The impact of biotic/abiotic interfaces in mineral nutrient cycling: A study of soils of the Santa Cruz chronosequence, California

Biotic/abiotic interactions between soil mineral nutrients and annual grassland vegetation are characterized for five soils in a marine terrace chronosequence near Santa Cruz, California. A Mediterranean climate, with wet winters and dry summers, controls the annual cycle of plant growth and litter decomposition, resulting in net above-ground productivities of 280–600gm−2yr−1. The biotic/abiotic (A/B) interface separates seasonally reversible nutrient gradients, reflecting biological cycling in the shallower soils, from downward chemical weathering gradients in the deeper soils. The A/B interface is pedologically defined by argillic clay horizons centered at soil depths of about one meter which intensify with soil age. Below these horizons, elevated solute Na/Ca, Mg/Ca and Sr/Ca ratios reflect plagioclase and smectite weathering along pore water flow paths. Above the A/B interface, lower cation ratios denote temporal variability due to seasonal plant nutrient uptake and litter leaching. Potassium and Ca exhibit no seasonal variability beneath the A/B interface, indicating closed nutrient cycling within the root zone, whereas Mg variability below the A/B interface denotes downward leakage resulting from higher inputs of marine aerosols and lower plant nutrient requirements. The fraction of a mineral nutrient annually cycled through the plants, compared to that lost from pore water discharge, is defined their respective fluxes Fj,plants=qj,plants/(qj,plants+qj,discharge) with average values for K and Ca (FK,plants=0.99; FCa,plants=0.93) much higher than for Mg and Na (FMg,plants 0.64; FNa,plants=0.28). The discrimination against Rb and Sr by plants is described by fractionation factors (KSr/Ca=0.86; KRb/K=0.83) which are used in Rayleigh fractionation-mixing calculations to fit seasonal patterns in solute K and Ca cycling.

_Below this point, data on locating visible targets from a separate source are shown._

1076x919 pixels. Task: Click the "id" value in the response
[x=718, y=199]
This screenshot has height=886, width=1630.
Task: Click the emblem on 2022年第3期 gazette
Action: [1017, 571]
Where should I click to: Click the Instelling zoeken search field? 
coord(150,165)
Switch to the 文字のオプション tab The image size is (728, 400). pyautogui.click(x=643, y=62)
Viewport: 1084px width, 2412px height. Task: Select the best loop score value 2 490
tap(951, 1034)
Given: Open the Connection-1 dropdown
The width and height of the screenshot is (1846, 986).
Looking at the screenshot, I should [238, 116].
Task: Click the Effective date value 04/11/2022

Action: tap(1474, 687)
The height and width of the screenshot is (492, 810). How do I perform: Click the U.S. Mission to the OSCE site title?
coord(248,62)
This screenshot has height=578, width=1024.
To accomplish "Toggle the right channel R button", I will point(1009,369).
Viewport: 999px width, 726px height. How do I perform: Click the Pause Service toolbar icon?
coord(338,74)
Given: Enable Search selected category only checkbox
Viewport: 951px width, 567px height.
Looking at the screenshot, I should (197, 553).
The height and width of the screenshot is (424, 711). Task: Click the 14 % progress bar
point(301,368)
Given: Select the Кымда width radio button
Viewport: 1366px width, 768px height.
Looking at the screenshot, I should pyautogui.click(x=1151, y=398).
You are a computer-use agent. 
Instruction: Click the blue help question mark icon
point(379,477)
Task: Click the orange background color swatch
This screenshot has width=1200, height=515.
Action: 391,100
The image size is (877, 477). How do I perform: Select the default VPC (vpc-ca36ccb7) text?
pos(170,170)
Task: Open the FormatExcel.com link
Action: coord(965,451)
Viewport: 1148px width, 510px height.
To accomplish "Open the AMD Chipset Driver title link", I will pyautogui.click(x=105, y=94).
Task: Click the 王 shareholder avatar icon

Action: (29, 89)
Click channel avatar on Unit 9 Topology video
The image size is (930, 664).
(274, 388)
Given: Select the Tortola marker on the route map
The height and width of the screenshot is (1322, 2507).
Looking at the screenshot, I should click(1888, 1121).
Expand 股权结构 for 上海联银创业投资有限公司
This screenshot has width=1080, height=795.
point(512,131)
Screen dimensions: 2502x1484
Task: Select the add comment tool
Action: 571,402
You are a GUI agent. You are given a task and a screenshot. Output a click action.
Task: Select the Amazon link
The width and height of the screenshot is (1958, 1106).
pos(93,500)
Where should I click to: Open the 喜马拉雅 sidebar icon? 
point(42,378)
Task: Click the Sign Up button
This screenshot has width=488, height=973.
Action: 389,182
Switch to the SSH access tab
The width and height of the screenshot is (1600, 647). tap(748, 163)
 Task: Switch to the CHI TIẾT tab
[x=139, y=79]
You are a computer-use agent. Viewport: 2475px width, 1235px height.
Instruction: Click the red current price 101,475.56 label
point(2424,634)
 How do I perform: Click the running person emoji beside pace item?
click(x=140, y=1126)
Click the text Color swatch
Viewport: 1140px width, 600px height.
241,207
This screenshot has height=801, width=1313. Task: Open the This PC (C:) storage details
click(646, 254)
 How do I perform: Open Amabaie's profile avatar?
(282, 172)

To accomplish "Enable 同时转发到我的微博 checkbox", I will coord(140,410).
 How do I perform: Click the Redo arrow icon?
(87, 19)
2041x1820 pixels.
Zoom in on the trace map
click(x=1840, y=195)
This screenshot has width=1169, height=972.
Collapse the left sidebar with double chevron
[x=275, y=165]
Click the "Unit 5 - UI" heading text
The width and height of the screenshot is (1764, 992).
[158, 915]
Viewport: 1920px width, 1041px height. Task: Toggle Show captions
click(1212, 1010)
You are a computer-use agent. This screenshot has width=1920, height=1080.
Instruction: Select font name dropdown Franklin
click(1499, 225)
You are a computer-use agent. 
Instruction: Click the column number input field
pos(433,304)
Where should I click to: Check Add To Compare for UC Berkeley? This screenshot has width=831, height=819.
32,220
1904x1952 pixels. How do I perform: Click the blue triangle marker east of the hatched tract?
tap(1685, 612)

KRb/K and K24Mg/22Mg values (derived from isotope data in the literature) fall within fractionation envelopes bounded by inputs from rainfall and mineral weathering. KSr/Ca and K44Ca/40Ca fractionation factors fall outside these envelopes indicating that Ca nutrient cycling is closed to these external inputs. Small net positive K and Ca fluxes (6–14molm−2yr−1), based on annual mass balances, indicate that the soils are accumulating mineral nutrients, probably as a result of long-term environmental disequilibrium.